▶ WORK TASK
All lines from the one with "The height and width of the screenshot is (405, 657)." through the final line below are to be reproduced exactly; omit the others.
╭──
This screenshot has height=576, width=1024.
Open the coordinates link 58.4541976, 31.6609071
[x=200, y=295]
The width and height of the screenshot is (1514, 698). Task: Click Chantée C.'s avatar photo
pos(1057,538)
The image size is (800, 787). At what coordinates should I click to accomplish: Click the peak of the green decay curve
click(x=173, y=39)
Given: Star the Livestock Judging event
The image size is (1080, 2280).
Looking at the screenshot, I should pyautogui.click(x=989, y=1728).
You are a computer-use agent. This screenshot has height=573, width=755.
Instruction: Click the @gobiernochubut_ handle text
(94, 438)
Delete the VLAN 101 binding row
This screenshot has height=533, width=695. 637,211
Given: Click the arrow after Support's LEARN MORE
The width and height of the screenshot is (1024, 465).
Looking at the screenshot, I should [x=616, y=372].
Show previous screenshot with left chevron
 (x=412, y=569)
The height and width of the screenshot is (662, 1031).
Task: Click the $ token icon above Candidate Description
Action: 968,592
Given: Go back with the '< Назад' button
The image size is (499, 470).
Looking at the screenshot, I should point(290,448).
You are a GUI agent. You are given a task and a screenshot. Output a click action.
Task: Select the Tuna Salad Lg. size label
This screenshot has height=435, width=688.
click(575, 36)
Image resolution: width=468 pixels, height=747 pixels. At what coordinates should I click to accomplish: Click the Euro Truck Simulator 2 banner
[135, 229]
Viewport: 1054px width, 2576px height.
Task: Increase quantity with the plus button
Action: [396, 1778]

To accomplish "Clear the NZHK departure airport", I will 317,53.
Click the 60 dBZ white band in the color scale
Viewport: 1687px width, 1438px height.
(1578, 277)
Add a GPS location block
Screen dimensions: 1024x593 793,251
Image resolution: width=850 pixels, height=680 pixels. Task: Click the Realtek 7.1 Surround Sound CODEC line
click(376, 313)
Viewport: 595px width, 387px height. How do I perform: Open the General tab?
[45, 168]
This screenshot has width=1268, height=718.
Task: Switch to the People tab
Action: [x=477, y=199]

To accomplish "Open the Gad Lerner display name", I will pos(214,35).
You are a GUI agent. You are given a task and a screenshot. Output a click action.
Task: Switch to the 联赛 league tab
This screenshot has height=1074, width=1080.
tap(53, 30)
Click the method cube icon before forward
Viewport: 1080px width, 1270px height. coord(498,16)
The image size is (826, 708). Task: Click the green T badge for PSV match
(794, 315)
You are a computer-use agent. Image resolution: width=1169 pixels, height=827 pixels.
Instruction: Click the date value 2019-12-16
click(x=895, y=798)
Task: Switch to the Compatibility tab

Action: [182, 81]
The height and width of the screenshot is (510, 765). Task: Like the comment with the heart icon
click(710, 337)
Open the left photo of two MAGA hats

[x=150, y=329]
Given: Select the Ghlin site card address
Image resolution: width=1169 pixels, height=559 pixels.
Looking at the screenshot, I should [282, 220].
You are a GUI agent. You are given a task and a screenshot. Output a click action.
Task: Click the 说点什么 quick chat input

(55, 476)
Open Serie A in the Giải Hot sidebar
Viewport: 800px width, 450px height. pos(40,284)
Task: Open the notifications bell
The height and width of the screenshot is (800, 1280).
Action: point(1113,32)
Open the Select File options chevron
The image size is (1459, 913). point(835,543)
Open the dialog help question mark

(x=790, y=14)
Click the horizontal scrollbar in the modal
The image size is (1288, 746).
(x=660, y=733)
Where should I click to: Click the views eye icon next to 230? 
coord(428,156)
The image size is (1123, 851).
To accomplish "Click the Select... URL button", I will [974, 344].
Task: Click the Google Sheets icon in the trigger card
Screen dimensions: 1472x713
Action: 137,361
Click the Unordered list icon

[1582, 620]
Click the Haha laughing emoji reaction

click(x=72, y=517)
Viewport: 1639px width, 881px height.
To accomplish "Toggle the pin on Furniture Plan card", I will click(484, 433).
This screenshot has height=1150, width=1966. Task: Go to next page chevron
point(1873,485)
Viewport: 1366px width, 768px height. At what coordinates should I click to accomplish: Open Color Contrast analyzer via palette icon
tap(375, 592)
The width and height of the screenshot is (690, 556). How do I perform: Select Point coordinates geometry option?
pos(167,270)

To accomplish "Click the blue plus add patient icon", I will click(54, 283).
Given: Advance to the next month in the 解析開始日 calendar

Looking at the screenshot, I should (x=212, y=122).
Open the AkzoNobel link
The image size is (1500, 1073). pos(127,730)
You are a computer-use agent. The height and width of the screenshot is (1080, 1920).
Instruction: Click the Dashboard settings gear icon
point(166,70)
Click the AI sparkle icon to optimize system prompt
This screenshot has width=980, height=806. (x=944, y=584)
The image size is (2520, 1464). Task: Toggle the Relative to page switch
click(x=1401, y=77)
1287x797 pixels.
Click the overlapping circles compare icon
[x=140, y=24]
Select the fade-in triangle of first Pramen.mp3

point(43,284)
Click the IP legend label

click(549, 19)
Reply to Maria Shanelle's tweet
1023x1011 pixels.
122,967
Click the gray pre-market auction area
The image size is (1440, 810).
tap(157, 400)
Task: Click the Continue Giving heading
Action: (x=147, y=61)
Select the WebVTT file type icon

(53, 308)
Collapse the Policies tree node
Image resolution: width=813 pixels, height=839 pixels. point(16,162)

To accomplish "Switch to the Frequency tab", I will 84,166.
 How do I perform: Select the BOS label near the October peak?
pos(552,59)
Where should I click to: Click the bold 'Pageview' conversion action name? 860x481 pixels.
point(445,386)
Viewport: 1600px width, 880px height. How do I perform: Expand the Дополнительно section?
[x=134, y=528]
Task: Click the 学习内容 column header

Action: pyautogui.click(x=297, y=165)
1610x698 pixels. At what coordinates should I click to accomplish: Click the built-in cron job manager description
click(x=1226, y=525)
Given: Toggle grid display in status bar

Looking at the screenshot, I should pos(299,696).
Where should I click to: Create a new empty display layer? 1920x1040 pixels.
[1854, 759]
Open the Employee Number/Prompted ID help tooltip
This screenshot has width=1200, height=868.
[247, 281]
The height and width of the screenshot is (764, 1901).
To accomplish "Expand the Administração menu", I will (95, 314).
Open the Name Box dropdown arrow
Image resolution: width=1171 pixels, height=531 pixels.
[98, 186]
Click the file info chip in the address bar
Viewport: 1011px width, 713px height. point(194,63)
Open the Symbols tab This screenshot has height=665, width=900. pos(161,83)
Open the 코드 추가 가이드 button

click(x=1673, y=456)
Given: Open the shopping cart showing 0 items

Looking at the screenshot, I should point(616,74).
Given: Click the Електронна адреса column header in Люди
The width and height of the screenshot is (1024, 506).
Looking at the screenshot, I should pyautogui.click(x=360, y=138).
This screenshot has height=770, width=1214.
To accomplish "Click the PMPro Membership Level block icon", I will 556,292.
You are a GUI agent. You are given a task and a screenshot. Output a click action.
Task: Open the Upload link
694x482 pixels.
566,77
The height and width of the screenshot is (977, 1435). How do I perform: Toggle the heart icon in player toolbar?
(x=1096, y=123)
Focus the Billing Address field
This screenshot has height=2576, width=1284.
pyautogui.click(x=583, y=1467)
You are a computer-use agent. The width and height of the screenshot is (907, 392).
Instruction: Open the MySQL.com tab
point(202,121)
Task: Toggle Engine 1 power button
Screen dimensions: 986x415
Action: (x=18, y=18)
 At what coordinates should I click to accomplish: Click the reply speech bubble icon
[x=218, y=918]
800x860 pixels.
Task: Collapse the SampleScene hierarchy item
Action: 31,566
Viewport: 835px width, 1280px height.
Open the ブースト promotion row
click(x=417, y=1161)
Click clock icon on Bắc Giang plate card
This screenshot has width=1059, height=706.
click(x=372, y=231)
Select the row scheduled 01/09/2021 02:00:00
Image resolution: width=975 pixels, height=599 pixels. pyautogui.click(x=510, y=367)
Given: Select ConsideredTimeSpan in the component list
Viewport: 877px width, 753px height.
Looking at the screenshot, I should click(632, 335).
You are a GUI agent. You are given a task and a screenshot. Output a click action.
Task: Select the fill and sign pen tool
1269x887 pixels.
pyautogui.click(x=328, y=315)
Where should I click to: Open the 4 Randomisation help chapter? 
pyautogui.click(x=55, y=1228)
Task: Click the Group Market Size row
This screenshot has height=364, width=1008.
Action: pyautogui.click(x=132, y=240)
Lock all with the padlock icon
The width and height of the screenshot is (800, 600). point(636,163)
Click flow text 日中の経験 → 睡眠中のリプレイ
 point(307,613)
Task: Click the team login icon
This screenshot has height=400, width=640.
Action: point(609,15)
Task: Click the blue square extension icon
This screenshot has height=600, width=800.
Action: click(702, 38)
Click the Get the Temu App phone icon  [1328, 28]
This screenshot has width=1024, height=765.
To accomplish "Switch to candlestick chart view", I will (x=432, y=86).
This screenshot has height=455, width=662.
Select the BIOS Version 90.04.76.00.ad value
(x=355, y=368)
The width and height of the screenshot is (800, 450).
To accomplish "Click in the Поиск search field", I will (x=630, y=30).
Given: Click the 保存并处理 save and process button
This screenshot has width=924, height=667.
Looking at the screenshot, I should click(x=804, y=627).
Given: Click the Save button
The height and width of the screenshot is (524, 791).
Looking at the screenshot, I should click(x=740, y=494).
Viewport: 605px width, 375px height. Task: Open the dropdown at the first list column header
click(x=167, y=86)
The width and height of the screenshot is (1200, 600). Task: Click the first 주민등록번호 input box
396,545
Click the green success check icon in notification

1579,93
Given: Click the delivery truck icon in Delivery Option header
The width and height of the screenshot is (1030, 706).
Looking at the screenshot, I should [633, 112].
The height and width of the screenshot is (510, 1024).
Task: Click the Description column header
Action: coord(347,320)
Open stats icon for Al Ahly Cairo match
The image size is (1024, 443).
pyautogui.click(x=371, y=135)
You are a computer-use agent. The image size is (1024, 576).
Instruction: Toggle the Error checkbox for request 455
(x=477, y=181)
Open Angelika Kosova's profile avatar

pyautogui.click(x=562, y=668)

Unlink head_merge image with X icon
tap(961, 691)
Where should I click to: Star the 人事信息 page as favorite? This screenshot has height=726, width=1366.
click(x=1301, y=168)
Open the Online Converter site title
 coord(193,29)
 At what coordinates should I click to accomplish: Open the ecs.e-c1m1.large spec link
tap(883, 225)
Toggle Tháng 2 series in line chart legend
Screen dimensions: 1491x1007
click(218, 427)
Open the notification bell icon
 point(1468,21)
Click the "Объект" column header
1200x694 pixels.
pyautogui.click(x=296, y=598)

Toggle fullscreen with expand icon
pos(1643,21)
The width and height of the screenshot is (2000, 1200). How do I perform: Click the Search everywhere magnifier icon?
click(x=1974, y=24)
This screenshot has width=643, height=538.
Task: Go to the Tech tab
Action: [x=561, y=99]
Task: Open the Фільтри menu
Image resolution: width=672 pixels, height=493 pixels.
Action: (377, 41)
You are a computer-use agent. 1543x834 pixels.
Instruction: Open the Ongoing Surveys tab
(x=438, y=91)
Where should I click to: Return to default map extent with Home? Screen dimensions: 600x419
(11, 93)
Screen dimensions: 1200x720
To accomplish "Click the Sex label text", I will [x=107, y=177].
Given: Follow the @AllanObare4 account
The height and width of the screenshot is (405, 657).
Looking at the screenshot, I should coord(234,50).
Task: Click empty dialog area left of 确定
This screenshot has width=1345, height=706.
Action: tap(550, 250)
╰──
▶ ANSWER TO THIS TASK
The height and width of the screenshot is (405, 657).
Looking at the screenshot, I should coord(234,50).
Task: Click empty dialog area left of 确定
This screenshot has width=1345, height=706.
Action: tap(550, 250)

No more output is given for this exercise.